WHAT THE TASK ASKS →
Output every line from the beginning of the records through the line that contains "Given: Check the 我已经阅读并同意 agreement checkbox", exactly as it appears.

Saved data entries
- Opening Delimiter -
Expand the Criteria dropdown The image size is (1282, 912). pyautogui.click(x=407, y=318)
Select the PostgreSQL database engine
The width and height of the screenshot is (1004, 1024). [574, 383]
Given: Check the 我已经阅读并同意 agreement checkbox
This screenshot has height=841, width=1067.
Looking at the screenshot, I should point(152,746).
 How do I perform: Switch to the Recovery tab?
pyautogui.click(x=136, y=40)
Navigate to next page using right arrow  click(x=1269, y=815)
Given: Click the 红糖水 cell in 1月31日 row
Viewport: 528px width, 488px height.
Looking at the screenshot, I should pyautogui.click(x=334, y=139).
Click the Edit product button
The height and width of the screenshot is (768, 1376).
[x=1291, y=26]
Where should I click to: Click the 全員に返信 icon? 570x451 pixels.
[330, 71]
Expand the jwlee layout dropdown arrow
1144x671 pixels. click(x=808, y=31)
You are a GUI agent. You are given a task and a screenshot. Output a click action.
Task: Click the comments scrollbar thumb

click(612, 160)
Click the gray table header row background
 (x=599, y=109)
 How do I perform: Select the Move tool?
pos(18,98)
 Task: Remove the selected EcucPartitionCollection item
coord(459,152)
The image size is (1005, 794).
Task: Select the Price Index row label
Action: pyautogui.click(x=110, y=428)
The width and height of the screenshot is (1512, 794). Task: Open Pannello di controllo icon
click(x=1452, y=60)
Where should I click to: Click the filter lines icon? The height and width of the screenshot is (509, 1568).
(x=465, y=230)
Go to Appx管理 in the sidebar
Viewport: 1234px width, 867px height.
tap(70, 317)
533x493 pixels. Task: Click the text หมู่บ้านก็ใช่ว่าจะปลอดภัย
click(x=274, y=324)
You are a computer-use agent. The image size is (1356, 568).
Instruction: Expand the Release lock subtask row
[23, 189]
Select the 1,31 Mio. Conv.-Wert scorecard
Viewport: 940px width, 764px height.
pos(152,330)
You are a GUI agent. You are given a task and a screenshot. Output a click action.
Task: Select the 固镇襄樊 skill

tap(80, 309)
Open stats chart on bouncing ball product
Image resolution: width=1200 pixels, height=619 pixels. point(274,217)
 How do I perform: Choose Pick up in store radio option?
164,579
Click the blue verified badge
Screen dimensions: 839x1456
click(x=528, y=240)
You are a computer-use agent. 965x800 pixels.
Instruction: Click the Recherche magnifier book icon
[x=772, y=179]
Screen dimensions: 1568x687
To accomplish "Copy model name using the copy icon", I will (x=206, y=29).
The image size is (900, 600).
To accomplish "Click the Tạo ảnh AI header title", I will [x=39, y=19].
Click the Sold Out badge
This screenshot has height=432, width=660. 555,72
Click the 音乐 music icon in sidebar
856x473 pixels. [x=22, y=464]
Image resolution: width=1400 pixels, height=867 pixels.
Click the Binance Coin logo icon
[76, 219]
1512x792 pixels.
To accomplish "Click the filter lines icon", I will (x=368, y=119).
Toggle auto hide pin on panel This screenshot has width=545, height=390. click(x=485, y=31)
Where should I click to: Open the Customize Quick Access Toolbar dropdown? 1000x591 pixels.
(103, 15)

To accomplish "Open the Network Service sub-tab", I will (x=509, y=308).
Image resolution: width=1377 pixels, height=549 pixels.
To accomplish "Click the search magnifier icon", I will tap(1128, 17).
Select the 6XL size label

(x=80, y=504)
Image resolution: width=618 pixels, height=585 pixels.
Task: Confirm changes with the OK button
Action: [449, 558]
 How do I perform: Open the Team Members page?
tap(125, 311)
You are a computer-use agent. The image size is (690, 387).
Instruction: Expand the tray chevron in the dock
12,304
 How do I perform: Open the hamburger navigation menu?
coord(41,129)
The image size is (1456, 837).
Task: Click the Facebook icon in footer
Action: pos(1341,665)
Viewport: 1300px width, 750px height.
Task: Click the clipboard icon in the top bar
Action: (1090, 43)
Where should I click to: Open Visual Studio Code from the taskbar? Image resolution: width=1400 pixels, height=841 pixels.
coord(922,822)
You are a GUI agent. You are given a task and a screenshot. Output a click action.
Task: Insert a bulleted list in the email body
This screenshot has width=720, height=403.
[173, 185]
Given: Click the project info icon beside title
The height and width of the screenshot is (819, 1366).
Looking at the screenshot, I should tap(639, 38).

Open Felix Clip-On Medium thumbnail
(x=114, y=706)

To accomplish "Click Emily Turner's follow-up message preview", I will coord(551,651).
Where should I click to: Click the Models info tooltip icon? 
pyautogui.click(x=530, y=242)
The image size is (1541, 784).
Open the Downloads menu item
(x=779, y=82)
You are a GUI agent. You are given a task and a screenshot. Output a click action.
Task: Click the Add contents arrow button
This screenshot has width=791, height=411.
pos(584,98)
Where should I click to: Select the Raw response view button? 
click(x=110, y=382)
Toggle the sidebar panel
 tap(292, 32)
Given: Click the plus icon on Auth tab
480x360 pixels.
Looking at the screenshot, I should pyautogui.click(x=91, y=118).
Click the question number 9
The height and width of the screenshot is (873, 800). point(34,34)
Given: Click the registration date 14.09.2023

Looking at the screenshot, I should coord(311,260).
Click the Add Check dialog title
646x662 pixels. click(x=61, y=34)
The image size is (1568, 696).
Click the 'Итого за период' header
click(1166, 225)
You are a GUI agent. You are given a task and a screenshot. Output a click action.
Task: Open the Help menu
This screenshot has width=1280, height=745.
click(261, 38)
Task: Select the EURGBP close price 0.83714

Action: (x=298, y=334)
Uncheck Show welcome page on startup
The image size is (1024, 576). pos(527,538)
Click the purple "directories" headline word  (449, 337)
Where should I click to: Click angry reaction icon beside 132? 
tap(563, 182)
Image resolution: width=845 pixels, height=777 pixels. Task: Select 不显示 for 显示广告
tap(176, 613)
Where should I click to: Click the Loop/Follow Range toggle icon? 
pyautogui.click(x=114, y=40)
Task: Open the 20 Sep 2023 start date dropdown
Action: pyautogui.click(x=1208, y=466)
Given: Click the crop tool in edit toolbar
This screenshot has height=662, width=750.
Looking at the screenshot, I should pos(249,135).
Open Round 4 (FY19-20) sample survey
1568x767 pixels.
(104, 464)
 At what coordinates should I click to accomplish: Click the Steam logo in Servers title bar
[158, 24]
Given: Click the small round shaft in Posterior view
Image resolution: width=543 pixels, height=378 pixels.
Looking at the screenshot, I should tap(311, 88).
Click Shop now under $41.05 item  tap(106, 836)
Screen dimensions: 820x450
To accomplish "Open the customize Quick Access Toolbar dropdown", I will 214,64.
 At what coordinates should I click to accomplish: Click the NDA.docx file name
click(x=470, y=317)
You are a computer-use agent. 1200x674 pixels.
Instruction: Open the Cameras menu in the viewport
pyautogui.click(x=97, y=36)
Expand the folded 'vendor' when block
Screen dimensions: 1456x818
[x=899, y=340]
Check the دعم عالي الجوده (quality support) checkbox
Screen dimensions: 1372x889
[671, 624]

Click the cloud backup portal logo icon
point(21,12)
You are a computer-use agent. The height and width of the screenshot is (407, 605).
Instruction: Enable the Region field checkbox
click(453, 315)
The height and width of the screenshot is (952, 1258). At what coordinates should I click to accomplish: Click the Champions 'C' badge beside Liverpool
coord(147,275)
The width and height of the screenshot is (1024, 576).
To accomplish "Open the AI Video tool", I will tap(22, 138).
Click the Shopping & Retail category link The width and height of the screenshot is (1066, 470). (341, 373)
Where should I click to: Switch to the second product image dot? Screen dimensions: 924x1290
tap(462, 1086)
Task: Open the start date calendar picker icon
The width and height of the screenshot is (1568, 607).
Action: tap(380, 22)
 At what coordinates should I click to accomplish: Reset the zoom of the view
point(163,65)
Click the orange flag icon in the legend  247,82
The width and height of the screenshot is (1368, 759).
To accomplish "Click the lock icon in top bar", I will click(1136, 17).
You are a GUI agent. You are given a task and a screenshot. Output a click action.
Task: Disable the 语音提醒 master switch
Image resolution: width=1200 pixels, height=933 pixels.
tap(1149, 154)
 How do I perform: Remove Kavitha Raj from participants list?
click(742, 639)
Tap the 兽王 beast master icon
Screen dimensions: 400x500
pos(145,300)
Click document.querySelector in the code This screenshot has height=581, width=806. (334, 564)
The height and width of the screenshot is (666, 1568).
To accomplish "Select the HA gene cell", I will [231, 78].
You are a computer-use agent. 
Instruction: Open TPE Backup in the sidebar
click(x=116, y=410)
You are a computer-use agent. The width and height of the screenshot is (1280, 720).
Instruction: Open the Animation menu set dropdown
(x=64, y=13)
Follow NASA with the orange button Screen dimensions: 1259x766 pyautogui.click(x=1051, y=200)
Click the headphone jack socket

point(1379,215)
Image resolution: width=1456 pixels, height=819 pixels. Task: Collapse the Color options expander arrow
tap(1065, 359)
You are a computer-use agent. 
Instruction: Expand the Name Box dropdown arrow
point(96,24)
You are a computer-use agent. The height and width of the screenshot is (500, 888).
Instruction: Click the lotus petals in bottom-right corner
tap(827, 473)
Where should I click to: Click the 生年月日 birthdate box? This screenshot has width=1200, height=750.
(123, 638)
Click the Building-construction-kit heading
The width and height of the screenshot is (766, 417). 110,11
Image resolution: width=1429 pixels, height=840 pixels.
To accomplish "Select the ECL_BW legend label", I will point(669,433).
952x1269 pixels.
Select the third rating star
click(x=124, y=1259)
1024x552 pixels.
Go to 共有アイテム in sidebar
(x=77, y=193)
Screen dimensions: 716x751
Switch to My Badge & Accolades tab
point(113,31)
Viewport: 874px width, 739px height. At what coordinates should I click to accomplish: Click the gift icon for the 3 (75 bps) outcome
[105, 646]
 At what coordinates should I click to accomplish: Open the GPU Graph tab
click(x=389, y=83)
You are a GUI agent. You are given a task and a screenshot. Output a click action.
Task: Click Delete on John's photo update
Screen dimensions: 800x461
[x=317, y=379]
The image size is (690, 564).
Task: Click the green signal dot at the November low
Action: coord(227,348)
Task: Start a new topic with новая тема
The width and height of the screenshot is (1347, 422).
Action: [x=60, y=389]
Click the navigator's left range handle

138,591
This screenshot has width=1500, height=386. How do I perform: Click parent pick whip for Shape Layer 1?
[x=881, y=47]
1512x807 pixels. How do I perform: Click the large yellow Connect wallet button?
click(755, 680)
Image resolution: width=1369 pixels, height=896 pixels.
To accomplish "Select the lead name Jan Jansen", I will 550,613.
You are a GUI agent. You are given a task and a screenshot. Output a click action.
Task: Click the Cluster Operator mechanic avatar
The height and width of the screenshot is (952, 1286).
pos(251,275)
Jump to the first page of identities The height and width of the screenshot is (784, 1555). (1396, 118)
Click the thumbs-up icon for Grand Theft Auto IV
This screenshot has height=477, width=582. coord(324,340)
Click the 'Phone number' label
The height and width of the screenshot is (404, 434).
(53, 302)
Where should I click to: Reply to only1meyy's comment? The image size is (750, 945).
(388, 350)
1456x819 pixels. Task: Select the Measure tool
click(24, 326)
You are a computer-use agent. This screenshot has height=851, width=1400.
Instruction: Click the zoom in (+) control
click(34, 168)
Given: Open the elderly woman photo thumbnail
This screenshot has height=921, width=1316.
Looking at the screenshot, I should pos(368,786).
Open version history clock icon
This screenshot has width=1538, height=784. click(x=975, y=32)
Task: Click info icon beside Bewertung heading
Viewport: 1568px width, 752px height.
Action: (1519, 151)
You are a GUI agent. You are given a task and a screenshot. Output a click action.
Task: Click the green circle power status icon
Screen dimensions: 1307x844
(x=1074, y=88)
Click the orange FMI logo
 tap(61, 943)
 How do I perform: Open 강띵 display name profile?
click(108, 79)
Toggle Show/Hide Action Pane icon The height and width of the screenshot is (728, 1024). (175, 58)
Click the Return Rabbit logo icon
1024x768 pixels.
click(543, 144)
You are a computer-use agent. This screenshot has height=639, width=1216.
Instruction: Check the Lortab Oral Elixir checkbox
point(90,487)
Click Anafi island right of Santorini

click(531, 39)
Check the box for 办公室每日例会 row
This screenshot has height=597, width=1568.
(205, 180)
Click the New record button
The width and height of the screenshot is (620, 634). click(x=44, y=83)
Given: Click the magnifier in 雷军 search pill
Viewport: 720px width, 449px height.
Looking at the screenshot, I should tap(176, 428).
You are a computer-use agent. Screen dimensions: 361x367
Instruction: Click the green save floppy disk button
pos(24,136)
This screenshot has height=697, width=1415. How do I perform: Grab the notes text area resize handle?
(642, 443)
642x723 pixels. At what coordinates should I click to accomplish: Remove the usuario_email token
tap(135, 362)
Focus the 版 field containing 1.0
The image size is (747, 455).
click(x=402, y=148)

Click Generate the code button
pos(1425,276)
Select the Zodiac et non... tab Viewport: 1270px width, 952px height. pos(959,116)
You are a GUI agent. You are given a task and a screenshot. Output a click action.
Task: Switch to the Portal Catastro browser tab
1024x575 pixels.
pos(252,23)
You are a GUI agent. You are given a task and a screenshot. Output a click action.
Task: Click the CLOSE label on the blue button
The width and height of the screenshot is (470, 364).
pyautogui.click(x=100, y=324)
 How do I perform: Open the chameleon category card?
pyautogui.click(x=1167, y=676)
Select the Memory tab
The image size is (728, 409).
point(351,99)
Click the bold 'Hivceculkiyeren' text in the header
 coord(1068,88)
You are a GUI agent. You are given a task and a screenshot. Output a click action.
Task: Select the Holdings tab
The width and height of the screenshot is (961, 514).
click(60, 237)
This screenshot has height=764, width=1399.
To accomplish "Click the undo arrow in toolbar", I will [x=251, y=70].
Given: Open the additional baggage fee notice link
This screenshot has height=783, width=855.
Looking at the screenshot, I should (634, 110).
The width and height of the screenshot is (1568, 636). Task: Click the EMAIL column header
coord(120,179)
- Closing Delimiter -
EXPECTED ANSWER →
Expand the Criteria dropdown The image size is (1282, 912). pyautogui.click(x=407, y=318)
Select the PostgreSQL database engine
The width and height of the screenshot is (1004, 1024). [574, 383]
Given: Check the 我已经阅读并同意 agreement checkbox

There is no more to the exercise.